As it turned out, Lenalidomide and Thaidomide were “instant severe peripheral neuropathy antagonists” to me. Later experimental treatments using them caused tremendous harm in spite of the low and trepadacious dosing I was given. Chances are good that if I had drawn a “procedure doctor,” I wouldn’t have survived treatment. My forays into chemotherapy came pretty close to lethal as it was. That happened because the oncologists assigned to me at the time believed that some form of treatment was necessary. What we all learned over three very uncomfortable years is that it would have been better to focus on pain management and keeping a close eye on my cell counts, and treating the infections permitted by my anemia. Especially as a non-secretor, immune to the organ damage of unwanted proteins (because I didn’t secrete them), a good case for watchful waiting and situational maintenance would have brought me to the same place I am today, however having suffered much less from the treatments born of a sense of obligation.
I am not saying that no-secretors shouldn’t take treatment. I’m also not saying that standard symptomatic MM should be treated. I am saying that I believe physicians should exert greater caution and reluctance to commence treatment rather than reacting with a cookie cutter formula. If treatment is indicated, then depending on the patient’s particular case, one or more compounds be chosen for chemotherapy. The following agents are in use at this time:
Doxil (Doxorubicin Hydrochloride Liposome)

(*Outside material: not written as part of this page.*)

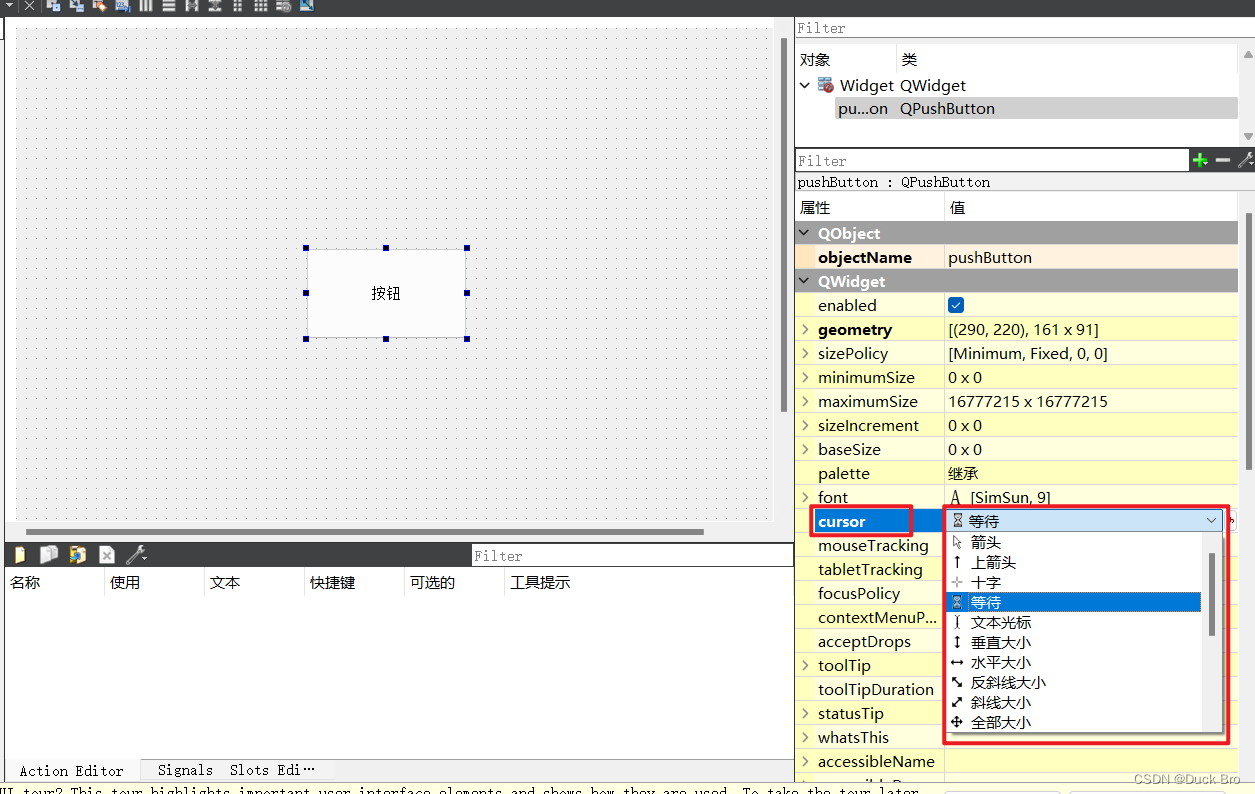Lay out widgets horizontally with toolbar icon
Screen dimensions: 1255x794
point(145,8)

Doxorubicin Hydrochloride Liposome
Dox-SL (Doxorubicin Hydrochloride Liposome)
Evacet (Doxorubicin Hydrochloride Liposome)
LipoDox (Doxorubicin Hydrochloride Liposome)
Zometa (Zoledronic Acid)
Each of these might be used alone or in combinations, perhaps concurrently or consecutively. I hold the same belief in regards to stem cell transplants. I don’t think they’re for everyone with Multiple Myeloma. The SCT is about the most traumatic thing that can be done to the body, completely robbing it of its immune system. That’s especially true when you consider that the immune system is never able to re-achieve the degree of effectiveness it had prior to treatment. A sad fact is that quite a few of the mortality statistics for the cancer result from secondary infections due to therapy, both chemical and transplant. Yet some physicians launch into the same therapy for smoldering MM as they would for full symptomatic cases.
I’m not a physician and my words are not intended to be used as a guide. I write them to make people think about therapy. We patients should be participatory in our own treatment to the degree that we discuss treatment intentions with our oncologists and hematologists. They should be ready and willing to discuss whether or not treatment is a good idea and be able to debate the question from either side, pro and con. Treatment should be approached with caution and never done as a matter of course, by the numbers.